Data confidentiality is another issue that many bioinformaticists expect they will need to begin addressing. Remarked Fasman, "On the preclinical side we work mostly with anonymous data. We don't have to worry about specific data for specific patients or confidentiality. Most of the human genomic data we work with is not patient-specific."
On the clinical side things are different, he said, noting, "They have a lot of experience with setting up appropriately secure databases."
DeMent explained: "Let's say you want to use information specifically for pharmacogenetics analysis for a clinical trial. You have identifications for the patients, you know what their phenotypes are, their history, those sorts of things. If you want to end up using those same data for research efforts you will have to go through a whole process of nonidentifying that patient to make sure you cannot track that sample back to the individual."

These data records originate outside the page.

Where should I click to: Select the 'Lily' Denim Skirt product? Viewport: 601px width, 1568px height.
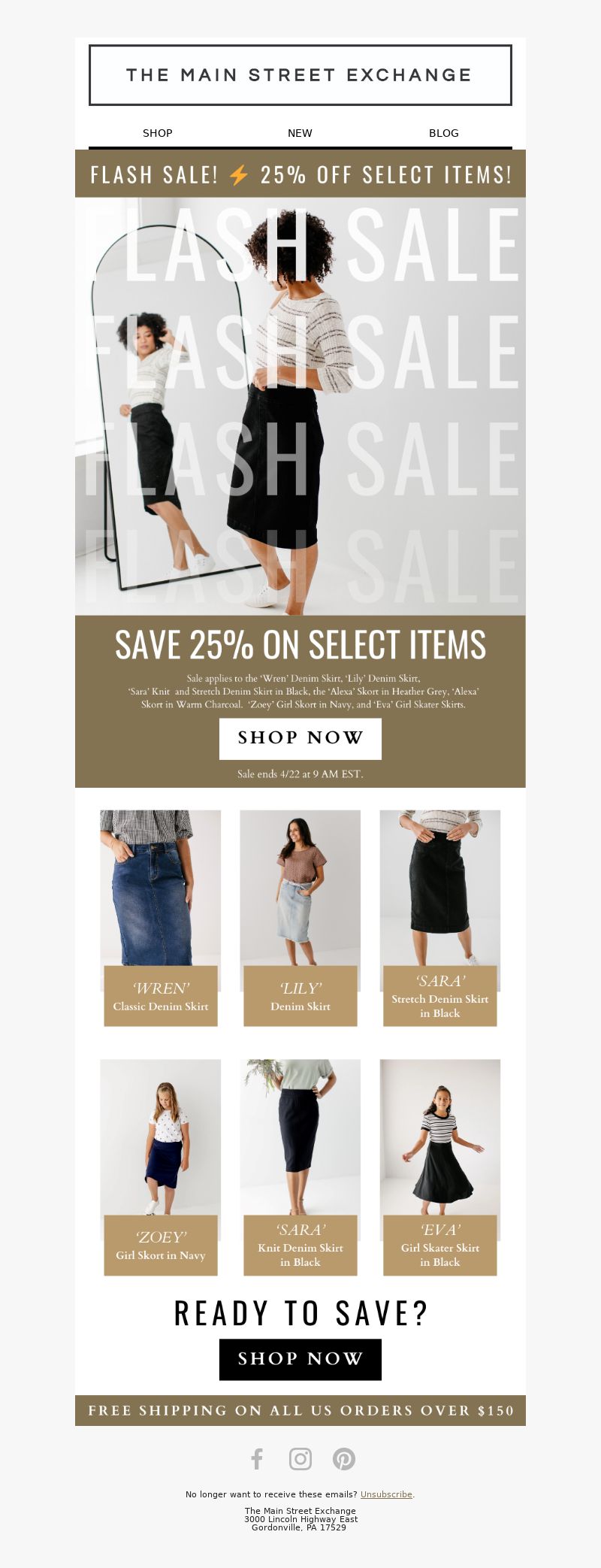pyautogui.click(x=300, y=918)
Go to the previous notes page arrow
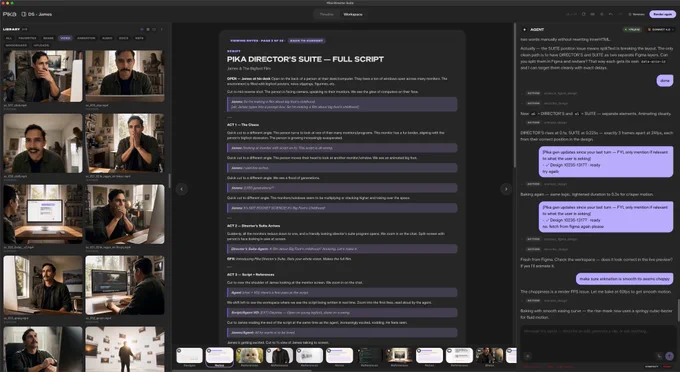 [x=182, y=189]
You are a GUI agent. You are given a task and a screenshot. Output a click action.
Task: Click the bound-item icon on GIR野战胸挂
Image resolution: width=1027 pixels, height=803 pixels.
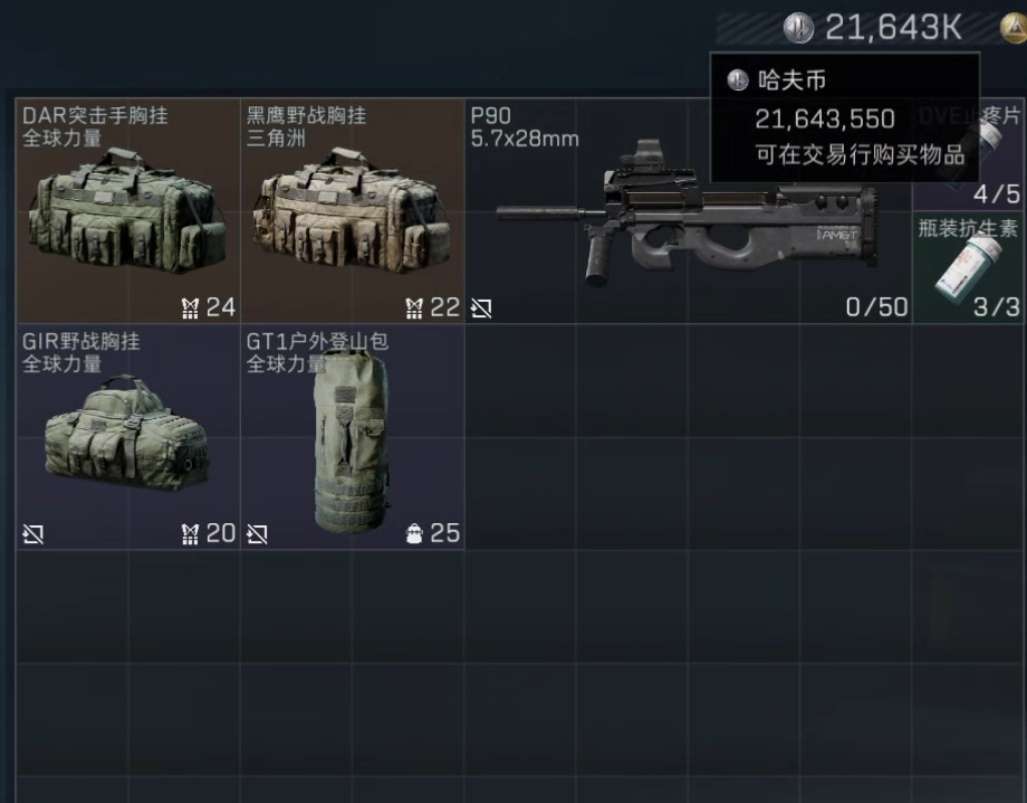[x=33, y=534]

Added Liebman, "You need to ask, is the material available for other kinds of analysis later on and then, what's the ethical responsibility for reporting observations that may be made to the patient, because that would have to breach confidentiality."
Where Vendors Fit In
With users facing such burdens, what will pharmacogenomics mean for bioinformatics vendors? They'll need to start thinking about many of the same issues, according to the bioinformaticists. Researchers at pharmaceutical companies will be looking for products that answer their needs for GLP validation, security, and scalability, as well as products that can help deal with the complexity of the data they are handling.
"It's really the magnitude and complexity that concerns me," Bigwood reiterated. "Being able to track this information and being able to evaluate it properly will go far beyond what the needs or capabilities are of bioinformatics today."
"The future will require a more complex set of methods," asserted Liebman. "We need the tools, both in terms of computational methods and database resources, to enable us to deal with the complexity of the biological system and its adaptability, rather than trying to simplify it," he continued. "This includes considering biological systems as integrated systems and processes, not individual reactions, and going beyond what we've learned from a molecular basis. Reactions need to be dealt with at a more engineering level as systems."
Bigwood added, "The technical needs really have to do with the complexities. We're talking about one or two magnitudes of complexity added on to the data we're already trying to manage. Obviously that will require different database designs, different ways of looking at the data, and probably more of an emphasis on tools for visualizing data or at least ways of automatically processing large amounts of data."
"We'll be well beyond the days where you can take Blast searches and interpret the results by eye," he concluded.